Arite, I'm about to go 16-year Catholic-school education on you all.
Here is what Jesus (ever heard of him?) himself said about people who pray publicly. In the Gospel. According to Matthew. (Glory to you Lord)
Matthew 6:5-15
5 “And when you pray, do not be like the hypocrites, for they love to pray standing in the synagogues and on the street corners to be seen by others. Truly I tell you, they have received their reward in full. 6 But when you pray, go into your room, close the door and pray to your Father, who is unseen. Then your Father, who sees what is done in secret, will reward you. 7 And when you pray, do not keep on babbling like pagans, for they think they will be heard because of their many words. 8 Do not be like them, for your Father knows what you need before you ask him.
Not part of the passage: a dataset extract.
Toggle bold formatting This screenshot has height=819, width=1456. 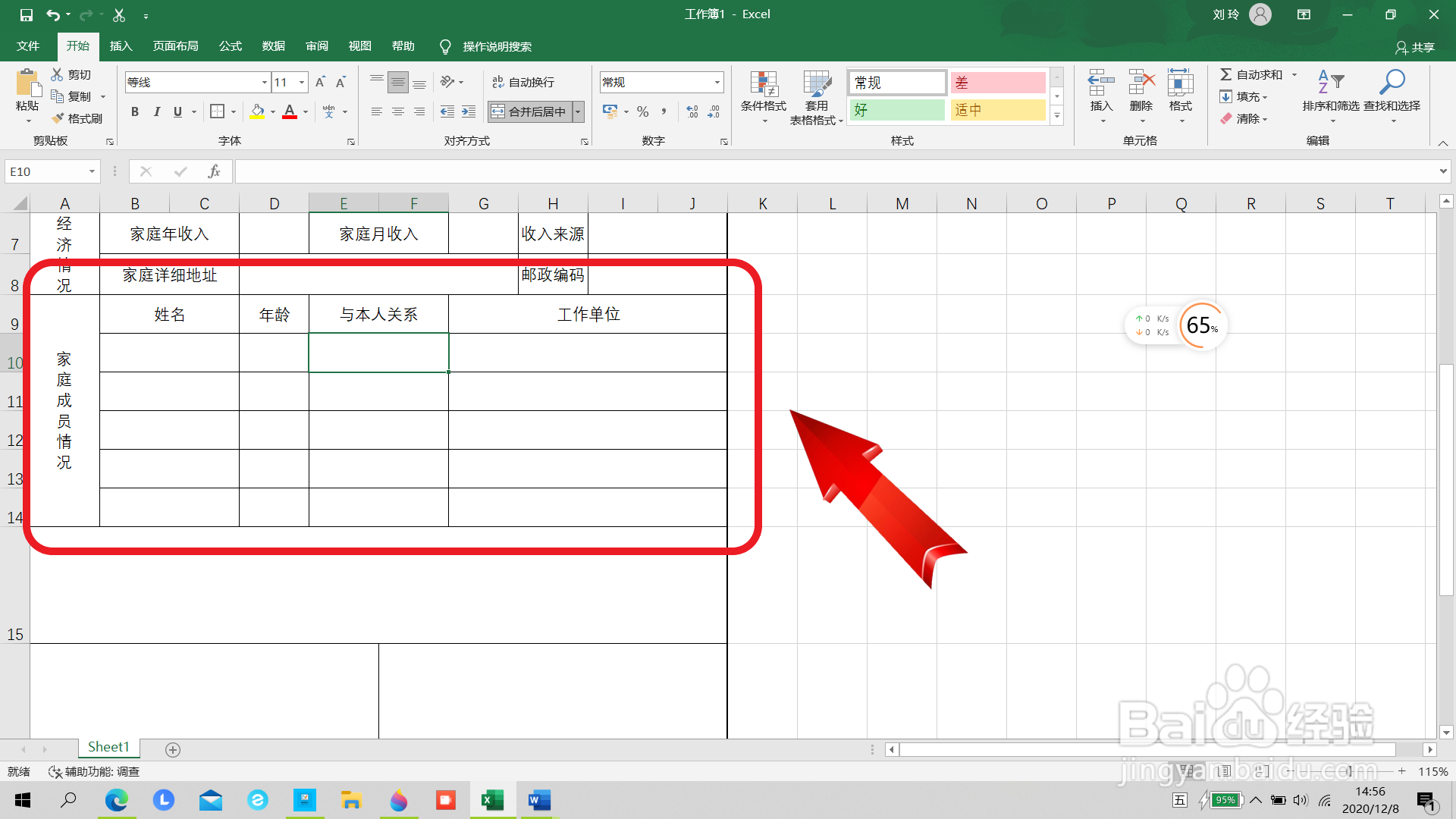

That's my issue with this move and calling it bush league. If you're going to be one of those guys who goes out of there to bring God onto your side in a sporting event, then you need to be on the God Squad all fucking season long. Not just when your backs against the wall. This is called faking the funk.
If you're going to pull out the Good Book to make sure the cameras pick you up doing it, then you need to be carrying that thing around everywhere you go, at all times, so we know you're an avid bibliophile, like Lebron does with his books.
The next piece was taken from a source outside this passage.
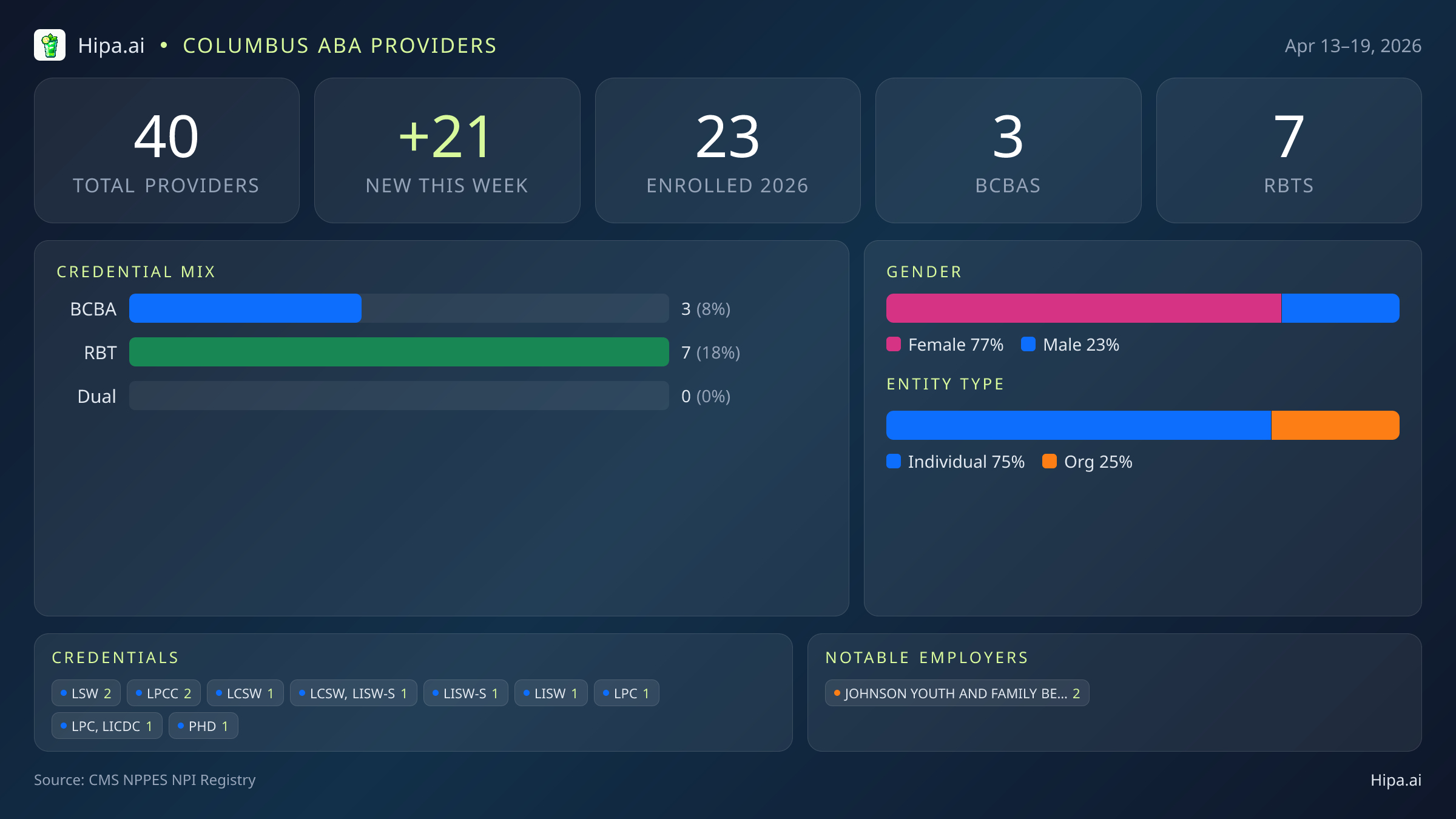Open the New This Week metric card
The image size is (1456, 819).
coord(447,150)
You need to be like two guys I had to play walk-up music for every at-bat for multiple seasons without breaking mentally- Chris Coglan
and Ben Zobrist's God-awful ex-wife's song, which I won't give the satisfaction of getting clicks by posting here, because she was banging her piece of shit pastor behind one of the nicest guys in the world's backs.
Meaning walk the walk every other day. Unless your take-the-mound-song was some Christian banger like "On Eagle's Wings", stop faking the funk.
p.s.- if that's just a scouting report than Brandon Pfaat is totally fine, and the guy who tweeted this out trying to make him look like a Saint is the weirdo. Stop trying to make sports victories and shit about God. Like he gives a fuck. He's got way bigger fish to fry. And if He did give a shit about sports, does you winning mean he doesn't love the other team as much?
p.p.s. - from a purely baseball the actual sport standpoint, this year's postseason has been fucking incredible. The amount of close games, the top seeds all getting bounced, making this anybody's title, has made for some of the more memorable baseball in a long time. Actually no because the last few years' post-seasons have all been pretty great too. If baseball's entire season was as exciting, and the players cared as much as they do in October, baseball would be more popular than football.